Currently, AD and PD are not able to be diagnosed during early stages of neurodegeneration. Treatments are typically initiated once a significant amount of neurodegeneration has occurred and do not prevent progression of these types of diseases. For example, clinical AD symptoms do not appear until Braak stage V when the pathology has progressed into the hippocampus and a significant amount of neuronal loss has occurred (Braak and Braak 1994). PD is not diagnosed until there has been a loss of 80% of the dopaminergic cells within the SN (Braak et al. 2003; Lee and Gilbert 2016). Therefore, efforts have been focused toward identifying early modifiable factors to prevent neuronal loss and improve therapeutic outcomes. Our results indicate that mild CIH may be one modifiable factor and an appropriate model to study mechanisms leading to elevated oxidative stress and inflammation in early‐stage neurodegenerative disease‐associated brain regions.

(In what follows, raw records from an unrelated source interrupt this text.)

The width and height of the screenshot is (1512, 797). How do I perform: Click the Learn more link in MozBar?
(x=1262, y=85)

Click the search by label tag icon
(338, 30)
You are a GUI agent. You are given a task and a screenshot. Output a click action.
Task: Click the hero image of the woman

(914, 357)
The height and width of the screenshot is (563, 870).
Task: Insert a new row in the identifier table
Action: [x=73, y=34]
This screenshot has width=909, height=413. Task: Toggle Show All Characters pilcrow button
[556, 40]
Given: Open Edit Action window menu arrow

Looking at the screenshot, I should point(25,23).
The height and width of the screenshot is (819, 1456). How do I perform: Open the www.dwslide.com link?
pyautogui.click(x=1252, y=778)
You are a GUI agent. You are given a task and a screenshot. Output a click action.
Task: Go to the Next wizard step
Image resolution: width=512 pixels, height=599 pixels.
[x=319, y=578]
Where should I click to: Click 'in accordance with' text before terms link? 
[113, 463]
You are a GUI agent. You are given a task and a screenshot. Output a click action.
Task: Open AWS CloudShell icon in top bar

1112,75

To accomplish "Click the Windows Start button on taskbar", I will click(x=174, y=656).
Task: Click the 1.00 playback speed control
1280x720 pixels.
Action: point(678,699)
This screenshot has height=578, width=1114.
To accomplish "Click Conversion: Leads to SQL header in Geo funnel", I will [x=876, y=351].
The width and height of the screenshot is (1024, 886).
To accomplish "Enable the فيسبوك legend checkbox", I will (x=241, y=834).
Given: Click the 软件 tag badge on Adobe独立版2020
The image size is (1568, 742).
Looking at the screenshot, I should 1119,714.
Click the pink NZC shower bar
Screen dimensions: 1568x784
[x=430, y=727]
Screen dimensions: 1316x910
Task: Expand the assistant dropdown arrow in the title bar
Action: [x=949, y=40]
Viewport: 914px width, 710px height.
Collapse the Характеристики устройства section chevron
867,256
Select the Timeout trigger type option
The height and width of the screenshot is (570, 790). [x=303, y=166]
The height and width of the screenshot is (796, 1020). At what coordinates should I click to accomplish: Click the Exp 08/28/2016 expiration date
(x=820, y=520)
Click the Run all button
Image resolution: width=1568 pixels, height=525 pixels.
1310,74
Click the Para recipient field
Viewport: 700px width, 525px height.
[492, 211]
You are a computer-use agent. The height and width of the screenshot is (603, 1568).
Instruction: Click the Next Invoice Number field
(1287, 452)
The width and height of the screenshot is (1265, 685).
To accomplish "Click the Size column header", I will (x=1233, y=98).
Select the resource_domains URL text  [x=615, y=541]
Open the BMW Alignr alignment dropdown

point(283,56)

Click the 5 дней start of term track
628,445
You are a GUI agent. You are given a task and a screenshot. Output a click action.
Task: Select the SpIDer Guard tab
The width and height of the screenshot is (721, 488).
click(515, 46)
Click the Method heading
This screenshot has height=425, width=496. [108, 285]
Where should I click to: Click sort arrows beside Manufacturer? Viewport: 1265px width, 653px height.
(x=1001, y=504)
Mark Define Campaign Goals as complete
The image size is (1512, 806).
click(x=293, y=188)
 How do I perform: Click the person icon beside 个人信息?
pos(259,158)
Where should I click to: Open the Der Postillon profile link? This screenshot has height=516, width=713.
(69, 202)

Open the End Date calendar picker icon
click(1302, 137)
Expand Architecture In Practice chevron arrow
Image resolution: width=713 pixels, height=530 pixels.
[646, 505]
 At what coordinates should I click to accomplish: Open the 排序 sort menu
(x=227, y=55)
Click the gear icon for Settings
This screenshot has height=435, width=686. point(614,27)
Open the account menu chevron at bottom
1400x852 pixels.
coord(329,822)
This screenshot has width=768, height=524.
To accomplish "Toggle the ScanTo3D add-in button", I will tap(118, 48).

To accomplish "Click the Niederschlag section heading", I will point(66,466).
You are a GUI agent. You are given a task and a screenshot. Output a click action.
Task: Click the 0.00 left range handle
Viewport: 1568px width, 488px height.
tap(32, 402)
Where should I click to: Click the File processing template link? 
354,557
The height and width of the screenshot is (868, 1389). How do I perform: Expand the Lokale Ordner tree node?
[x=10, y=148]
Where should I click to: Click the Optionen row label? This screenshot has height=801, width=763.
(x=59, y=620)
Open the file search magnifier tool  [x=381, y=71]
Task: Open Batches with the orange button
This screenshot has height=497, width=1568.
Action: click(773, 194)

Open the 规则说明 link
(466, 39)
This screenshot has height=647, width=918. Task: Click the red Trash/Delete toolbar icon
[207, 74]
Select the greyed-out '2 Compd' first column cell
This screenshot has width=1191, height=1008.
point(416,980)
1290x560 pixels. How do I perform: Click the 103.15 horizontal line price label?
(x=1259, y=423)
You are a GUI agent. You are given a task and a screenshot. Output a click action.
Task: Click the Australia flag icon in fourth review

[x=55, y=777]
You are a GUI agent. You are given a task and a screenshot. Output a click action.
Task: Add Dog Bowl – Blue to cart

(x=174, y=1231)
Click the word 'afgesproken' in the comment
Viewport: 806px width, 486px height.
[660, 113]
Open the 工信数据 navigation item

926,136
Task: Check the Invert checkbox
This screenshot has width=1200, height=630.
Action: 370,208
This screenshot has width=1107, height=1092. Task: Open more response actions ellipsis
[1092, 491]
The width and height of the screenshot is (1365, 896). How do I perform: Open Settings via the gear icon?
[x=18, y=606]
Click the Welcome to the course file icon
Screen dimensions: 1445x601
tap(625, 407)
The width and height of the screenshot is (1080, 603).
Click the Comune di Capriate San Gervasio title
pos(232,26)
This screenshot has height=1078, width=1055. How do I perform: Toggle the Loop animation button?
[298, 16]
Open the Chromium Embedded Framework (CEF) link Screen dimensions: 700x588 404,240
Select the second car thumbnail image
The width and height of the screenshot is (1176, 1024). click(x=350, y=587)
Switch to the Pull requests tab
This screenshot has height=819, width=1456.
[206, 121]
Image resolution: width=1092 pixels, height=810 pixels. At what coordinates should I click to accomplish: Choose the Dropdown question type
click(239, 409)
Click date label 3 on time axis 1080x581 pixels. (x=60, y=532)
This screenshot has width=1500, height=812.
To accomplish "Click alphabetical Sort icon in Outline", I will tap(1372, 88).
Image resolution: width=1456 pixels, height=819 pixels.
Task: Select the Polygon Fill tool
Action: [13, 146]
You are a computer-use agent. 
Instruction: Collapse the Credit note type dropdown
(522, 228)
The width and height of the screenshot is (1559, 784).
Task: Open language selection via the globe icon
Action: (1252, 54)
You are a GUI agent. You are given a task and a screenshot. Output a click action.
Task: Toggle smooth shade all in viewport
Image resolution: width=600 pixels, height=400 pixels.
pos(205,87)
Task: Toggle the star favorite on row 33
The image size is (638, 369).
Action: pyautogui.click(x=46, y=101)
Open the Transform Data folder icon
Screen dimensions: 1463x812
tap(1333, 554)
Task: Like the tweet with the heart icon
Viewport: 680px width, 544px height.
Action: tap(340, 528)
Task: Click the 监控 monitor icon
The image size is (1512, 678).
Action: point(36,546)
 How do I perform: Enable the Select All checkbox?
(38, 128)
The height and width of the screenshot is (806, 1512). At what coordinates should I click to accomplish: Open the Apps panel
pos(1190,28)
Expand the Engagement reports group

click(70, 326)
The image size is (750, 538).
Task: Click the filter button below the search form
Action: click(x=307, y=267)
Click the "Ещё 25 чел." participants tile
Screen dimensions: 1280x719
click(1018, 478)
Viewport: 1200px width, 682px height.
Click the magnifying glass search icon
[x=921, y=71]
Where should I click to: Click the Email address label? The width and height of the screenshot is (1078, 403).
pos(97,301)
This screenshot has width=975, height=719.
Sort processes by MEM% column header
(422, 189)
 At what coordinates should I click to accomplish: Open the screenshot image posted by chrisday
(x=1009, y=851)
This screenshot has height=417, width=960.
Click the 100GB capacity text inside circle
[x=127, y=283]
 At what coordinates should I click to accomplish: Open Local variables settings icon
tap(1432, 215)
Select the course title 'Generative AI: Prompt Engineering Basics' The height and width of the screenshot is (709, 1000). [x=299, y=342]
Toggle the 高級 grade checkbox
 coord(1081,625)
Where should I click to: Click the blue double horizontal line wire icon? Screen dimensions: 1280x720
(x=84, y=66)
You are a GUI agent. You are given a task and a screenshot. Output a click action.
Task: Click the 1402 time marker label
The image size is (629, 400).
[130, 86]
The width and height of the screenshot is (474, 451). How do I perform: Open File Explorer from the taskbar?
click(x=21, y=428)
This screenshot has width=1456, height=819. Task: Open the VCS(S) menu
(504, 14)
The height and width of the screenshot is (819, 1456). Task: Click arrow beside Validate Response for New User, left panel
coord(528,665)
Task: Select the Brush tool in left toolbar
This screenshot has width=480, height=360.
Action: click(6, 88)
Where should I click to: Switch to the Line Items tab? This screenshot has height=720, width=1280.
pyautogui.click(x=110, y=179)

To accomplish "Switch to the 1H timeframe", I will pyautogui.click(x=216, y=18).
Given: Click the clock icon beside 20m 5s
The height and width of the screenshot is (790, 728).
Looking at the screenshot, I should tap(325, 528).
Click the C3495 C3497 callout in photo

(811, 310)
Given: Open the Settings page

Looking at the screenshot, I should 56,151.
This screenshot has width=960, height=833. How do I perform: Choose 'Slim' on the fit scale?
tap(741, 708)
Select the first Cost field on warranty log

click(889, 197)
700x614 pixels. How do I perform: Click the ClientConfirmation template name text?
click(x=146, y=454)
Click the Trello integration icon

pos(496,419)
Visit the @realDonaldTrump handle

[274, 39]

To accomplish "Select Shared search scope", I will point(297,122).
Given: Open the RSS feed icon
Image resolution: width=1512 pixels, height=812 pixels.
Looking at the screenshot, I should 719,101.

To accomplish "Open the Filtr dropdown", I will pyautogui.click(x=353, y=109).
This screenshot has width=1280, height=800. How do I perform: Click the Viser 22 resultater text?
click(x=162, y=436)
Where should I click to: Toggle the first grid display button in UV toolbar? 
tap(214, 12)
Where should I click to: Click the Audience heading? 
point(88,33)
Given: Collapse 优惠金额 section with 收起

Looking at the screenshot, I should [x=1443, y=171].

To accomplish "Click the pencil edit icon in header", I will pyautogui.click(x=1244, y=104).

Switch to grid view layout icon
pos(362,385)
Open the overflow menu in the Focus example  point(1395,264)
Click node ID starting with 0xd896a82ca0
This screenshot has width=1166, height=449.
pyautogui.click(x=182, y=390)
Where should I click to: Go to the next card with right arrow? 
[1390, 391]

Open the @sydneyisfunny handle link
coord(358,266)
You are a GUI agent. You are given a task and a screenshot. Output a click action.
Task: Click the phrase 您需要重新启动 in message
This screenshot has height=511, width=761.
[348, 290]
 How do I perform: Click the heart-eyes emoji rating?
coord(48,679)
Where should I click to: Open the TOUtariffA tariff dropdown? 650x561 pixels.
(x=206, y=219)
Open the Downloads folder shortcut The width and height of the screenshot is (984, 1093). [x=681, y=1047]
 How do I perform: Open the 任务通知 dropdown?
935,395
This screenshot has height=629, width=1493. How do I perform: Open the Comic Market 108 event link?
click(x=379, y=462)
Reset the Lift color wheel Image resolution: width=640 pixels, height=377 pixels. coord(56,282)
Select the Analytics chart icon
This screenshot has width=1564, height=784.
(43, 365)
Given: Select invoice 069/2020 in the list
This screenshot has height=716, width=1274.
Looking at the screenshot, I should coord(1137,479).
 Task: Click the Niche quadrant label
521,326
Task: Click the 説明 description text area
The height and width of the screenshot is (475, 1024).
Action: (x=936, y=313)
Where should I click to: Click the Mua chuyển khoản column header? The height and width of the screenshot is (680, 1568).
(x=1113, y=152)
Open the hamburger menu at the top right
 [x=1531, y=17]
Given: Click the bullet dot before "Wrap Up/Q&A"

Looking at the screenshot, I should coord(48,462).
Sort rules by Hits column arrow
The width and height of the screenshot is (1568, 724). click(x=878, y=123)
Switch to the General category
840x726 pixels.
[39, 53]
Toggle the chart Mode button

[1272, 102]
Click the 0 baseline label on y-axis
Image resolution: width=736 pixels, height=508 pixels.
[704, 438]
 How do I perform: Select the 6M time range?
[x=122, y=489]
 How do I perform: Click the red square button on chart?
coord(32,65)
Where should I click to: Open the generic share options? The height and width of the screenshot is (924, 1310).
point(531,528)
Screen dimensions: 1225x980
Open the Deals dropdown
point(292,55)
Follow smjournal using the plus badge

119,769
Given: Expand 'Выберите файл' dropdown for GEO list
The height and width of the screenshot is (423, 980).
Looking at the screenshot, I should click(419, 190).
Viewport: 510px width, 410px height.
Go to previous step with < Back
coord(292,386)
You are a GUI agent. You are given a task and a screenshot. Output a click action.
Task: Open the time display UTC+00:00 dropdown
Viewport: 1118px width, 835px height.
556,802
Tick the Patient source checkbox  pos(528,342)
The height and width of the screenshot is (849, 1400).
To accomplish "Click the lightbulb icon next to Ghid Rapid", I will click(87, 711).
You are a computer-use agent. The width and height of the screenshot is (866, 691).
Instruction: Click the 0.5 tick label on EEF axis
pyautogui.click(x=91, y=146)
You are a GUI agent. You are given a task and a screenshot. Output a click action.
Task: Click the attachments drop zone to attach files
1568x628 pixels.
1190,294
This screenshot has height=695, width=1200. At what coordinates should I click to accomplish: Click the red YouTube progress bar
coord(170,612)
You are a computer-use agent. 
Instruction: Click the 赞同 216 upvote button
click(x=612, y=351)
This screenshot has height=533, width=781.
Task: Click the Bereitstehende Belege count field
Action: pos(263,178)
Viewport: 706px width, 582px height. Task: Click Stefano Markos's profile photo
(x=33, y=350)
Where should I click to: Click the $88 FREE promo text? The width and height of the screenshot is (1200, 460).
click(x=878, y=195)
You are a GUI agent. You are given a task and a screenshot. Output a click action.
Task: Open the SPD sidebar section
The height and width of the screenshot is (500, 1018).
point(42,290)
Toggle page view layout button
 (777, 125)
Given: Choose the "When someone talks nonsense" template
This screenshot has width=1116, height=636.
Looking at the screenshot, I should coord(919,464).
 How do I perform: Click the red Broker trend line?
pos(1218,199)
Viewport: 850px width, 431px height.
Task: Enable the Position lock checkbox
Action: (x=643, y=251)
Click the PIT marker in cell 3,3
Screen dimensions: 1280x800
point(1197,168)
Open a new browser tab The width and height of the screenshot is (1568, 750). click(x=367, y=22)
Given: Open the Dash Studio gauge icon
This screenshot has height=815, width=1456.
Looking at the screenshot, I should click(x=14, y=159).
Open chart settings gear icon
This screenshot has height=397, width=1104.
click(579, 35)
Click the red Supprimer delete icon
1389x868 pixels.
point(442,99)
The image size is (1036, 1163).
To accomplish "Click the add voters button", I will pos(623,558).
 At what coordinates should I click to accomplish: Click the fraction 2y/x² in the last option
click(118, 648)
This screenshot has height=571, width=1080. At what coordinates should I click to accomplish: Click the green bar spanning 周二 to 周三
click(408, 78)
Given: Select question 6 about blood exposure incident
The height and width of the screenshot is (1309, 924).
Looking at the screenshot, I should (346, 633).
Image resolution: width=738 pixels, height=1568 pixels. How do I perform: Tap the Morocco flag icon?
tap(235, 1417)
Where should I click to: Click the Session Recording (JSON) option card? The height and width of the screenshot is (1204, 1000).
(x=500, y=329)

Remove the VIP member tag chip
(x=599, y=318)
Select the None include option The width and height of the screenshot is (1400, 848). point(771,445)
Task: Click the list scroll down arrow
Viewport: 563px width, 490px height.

While our initial observations are promising, there are several limitations to our study, such as a lack of investigation into downstream inflammatory signaling, neurodegenerative markers, and behavioral indexes. Therefore, future studies will target motor and cognitive behaviors, downstream markers of proinflammatory activation (i.e., cyclooxygenase‐2 protein expression), and traditional biomarkers of neurodegenerative diseases, such as Lewy body or tau protein accumulation.